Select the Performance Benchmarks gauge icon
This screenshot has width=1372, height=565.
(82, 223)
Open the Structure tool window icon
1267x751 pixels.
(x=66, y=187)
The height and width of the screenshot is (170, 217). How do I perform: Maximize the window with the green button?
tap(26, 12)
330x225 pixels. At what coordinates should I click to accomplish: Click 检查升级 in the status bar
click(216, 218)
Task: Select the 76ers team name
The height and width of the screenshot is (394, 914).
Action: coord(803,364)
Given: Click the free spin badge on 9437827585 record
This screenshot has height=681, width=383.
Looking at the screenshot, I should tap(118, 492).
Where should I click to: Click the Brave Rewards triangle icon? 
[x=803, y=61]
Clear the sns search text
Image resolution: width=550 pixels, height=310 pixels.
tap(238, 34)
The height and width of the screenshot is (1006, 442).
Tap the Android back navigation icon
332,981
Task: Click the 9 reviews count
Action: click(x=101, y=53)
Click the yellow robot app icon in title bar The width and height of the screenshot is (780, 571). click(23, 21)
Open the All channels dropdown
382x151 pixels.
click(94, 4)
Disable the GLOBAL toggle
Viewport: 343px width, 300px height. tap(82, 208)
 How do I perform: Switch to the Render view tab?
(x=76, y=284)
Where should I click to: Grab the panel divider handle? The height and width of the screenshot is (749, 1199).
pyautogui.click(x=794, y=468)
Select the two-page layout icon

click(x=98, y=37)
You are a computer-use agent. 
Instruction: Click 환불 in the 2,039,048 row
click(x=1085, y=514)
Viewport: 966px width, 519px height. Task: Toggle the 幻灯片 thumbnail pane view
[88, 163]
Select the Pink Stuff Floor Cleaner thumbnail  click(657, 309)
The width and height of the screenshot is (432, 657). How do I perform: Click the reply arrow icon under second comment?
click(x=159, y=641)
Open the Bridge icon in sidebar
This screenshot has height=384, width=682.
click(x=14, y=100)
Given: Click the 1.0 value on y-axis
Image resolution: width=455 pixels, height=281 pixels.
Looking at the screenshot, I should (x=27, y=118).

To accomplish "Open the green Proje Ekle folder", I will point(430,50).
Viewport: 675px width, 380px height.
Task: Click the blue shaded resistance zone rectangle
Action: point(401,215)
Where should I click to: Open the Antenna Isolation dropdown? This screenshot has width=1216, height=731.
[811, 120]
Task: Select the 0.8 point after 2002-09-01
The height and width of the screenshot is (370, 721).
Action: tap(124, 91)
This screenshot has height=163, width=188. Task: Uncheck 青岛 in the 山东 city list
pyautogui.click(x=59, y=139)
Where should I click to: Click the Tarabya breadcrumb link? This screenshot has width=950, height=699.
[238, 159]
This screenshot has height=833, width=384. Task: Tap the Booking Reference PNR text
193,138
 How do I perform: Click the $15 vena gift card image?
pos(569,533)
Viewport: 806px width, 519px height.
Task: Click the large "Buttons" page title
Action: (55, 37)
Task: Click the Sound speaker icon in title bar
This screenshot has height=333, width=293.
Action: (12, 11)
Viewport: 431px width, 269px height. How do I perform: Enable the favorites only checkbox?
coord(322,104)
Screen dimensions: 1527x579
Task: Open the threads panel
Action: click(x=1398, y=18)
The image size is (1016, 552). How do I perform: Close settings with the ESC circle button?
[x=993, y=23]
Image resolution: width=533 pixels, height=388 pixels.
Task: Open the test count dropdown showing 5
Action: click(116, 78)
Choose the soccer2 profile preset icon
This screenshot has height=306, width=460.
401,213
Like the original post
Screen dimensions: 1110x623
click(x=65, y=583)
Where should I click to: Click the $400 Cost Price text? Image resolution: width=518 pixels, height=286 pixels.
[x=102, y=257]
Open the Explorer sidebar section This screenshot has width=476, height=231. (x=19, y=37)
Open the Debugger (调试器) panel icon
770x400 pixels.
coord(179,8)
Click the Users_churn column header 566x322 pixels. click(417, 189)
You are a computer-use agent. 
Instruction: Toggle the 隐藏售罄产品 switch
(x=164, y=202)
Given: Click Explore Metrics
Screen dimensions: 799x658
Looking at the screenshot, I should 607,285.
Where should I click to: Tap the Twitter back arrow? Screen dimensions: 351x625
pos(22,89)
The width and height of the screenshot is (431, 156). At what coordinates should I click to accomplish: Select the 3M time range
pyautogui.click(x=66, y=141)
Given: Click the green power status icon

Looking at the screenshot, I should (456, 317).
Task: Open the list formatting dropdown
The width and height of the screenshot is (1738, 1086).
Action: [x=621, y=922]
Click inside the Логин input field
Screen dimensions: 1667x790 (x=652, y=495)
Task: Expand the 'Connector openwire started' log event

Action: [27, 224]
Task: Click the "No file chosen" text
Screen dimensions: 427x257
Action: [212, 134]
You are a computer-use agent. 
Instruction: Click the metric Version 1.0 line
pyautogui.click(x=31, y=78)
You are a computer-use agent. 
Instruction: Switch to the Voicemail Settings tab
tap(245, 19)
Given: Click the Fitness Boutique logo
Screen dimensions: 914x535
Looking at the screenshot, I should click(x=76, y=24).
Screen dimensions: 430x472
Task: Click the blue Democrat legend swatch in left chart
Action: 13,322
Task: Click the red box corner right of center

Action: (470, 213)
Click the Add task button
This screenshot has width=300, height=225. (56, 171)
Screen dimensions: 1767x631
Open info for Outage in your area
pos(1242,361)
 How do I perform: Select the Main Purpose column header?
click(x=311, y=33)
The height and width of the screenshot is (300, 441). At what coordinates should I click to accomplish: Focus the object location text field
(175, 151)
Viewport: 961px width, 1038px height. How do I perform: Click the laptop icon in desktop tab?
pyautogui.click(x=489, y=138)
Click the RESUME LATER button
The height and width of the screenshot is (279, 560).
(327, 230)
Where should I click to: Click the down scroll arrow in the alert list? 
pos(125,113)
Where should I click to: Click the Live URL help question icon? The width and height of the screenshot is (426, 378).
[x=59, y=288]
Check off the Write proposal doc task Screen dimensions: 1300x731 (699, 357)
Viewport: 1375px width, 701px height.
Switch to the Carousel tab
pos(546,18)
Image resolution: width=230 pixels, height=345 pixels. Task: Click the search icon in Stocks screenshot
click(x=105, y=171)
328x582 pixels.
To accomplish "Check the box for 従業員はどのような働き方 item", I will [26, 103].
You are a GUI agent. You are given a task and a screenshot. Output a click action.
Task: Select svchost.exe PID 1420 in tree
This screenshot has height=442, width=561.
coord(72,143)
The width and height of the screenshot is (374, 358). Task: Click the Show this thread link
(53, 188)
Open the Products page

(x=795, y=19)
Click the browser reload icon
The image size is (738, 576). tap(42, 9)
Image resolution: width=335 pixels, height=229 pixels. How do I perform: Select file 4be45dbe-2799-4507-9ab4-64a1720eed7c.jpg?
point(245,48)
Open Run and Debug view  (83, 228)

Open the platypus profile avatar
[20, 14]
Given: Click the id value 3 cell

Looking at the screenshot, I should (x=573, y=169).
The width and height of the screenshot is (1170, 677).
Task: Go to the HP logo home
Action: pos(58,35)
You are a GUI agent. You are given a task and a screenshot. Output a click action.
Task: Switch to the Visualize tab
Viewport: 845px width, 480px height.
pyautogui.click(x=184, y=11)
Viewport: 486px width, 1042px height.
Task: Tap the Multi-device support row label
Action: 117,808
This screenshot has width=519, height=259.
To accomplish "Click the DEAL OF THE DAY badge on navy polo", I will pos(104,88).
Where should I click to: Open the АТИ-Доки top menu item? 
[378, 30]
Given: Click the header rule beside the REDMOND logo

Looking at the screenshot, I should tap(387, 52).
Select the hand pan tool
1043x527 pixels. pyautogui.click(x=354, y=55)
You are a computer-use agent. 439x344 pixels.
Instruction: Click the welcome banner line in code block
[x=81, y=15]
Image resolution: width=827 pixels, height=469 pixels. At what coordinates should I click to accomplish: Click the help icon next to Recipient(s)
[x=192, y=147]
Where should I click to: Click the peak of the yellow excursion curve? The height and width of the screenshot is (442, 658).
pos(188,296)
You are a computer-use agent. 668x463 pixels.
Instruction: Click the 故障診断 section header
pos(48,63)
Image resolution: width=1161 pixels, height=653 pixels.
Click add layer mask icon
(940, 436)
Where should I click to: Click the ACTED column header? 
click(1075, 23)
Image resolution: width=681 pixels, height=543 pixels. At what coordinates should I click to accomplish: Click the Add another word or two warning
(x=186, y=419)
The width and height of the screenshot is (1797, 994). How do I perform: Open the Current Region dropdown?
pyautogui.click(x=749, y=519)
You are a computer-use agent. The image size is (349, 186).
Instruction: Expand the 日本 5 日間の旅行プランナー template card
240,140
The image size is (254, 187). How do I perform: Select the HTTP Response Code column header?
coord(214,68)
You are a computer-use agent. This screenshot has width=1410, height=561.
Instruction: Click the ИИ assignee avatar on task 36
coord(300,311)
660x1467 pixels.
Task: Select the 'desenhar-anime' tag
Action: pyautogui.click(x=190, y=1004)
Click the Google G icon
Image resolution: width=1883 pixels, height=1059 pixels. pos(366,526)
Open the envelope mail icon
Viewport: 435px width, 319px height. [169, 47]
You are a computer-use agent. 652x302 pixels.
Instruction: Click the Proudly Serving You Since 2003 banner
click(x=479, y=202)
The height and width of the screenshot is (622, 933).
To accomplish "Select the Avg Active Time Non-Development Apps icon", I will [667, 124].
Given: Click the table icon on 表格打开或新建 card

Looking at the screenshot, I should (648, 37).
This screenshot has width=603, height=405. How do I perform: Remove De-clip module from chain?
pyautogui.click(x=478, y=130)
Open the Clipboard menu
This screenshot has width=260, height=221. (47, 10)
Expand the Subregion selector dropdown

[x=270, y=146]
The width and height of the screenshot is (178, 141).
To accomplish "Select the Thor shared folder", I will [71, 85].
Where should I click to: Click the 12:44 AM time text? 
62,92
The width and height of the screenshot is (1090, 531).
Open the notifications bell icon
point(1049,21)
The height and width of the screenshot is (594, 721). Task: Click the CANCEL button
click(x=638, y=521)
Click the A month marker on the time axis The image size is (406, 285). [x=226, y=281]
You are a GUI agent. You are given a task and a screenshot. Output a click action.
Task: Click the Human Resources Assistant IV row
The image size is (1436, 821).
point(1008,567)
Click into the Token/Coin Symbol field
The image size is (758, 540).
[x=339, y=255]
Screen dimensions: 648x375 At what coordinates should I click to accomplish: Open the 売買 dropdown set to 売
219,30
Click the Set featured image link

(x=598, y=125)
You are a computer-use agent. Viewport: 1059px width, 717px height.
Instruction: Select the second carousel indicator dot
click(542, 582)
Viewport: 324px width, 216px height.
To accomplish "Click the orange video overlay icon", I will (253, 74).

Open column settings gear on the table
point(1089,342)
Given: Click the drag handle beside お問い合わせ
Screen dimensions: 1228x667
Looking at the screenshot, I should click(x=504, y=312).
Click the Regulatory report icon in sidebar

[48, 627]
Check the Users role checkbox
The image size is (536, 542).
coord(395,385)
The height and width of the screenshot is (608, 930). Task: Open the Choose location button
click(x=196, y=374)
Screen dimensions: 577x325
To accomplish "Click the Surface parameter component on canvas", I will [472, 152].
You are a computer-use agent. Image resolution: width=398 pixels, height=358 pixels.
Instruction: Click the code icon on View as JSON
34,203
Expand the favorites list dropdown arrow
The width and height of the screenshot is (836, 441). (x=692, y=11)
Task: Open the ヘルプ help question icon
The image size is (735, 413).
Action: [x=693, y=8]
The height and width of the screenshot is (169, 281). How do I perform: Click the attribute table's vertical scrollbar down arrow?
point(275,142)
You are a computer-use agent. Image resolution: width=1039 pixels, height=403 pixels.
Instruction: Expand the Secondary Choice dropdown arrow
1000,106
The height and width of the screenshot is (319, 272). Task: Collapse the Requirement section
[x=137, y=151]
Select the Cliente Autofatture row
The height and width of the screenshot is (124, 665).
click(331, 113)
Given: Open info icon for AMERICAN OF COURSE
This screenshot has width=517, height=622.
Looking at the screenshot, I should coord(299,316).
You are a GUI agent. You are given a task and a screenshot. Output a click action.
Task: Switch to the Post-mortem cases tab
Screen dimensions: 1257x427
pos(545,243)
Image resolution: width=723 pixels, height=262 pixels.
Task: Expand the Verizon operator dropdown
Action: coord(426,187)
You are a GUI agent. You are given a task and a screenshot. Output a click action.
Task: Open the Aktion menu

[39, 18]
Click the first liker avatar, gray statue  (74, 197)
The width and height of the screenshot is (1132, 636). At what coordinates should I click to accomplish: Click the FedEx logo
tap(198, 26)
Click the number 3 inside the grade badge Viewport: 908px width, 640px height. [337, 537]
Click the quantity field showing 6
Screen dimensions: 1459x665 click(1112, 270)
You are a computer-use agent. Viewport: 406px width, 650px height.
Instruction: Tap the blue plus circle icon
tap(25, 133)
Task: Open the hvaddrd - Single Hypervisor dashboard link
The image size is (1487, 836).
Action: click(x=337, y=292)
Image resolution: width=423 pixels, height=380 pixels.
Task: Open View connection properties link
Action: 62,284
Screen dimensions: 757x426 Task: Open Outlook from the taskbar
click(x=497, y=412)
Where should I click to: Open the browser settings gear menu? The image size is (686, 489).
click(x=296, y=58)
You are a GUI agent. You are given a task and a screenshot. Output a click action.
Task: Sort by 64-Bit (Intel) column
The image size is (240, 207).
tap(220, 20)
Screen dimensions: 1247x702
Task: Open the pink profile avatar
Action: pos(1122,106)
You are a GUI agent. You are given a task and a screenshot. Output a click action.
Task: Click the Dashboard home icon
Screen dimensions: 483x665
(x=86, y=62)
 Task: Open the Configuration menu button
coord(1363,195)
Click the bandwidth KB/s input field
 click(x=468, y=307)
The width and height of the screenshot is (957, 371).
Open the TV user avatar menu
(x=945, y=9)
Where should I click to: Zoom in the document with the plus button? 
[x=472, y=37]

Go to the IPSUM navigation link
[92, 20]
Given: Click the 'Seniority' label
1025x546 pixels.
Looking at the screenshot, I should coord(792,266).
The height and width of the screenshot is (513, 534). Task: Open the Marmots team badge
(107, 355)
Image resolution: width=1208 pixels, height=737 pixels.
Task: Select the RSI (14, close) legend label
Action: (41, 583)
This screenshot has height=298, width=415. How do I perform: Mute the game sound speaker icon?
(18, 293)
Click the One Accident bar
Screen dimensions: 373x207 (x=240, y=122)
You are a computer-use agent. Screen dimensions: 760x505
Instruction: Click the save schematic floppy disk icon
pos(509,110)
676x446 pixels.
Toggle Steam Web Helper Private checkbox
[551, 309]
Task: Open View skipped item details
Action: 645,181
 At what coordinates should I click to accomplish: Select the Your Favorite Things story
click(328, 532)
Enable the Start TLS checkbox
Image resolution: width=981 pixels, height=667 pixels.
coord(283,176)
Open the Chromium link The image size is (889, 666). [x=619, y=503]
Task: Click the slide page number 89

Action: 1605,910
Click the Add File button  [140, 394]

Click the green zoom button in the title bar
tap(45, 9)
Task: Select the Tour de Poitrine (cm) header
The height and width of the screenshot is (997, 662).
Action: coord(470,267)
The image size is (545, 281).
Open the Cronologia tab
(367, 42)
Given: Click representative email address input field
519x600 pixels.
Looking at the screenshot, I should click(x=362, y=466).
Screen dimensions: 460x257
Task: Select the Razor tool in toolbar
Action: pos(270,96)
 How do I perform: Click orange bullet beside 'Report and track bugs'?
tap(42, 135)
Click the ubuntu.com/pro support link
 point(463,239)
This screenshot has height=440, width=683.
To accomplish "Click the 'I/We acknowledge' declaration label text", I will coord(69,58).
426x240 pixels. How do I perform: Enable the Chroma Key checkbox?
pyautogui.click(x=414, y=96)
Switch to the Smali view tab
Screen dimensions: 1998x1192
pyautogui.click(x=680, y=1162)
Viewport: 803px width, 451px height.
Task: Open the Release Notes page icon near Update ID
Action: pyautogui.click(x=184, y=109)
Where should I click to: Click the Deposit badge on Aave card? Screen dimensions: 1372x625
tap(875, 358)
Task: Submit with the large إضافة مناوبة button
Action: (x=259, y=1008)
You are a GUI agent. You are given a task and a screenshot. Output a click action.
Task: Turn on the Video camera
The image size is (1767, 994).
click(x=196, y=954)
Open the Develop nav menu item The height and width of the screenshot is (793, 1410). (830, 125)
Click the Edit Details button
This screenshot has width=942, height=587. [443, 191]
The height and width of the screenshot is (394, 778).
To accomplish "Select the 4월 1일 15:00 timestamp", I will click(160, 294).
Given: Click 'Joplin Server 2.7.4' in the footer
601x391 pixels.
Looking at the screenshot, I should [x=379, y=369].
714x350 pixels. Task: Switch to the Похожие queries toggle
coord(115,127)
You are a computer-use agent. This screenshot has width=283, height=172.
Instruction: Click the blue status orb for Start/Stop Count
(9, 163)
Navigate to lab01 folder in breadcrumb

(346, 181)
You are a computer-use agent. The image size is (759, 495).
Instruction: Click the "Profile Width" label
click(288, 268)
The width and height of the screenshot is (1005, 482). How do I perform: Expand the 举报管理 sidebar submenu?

==============================

[SHORT EXERCISE] Please display each line of the data above that contains the string "arrow". Uppercase and lowercase letters count as different.

[COMPLETE ANSWER]
The width and height of the screenshot is (432, 657). How do I perform: Click the reply arrow icon under second comment?
Where should I click to: Tap the Twitter back arrow? Screen dimensions: 351x625
Where should I click to: Click the down scroll arrow in the alert list? 
Expand the favorites list dropdown arrow
The height and width of the screenshot is (169, 281). How do I perform: Click the attribute table's vertical scrollbar down arrow?
Instruction: Expand the Secondary Choice dropdown arrow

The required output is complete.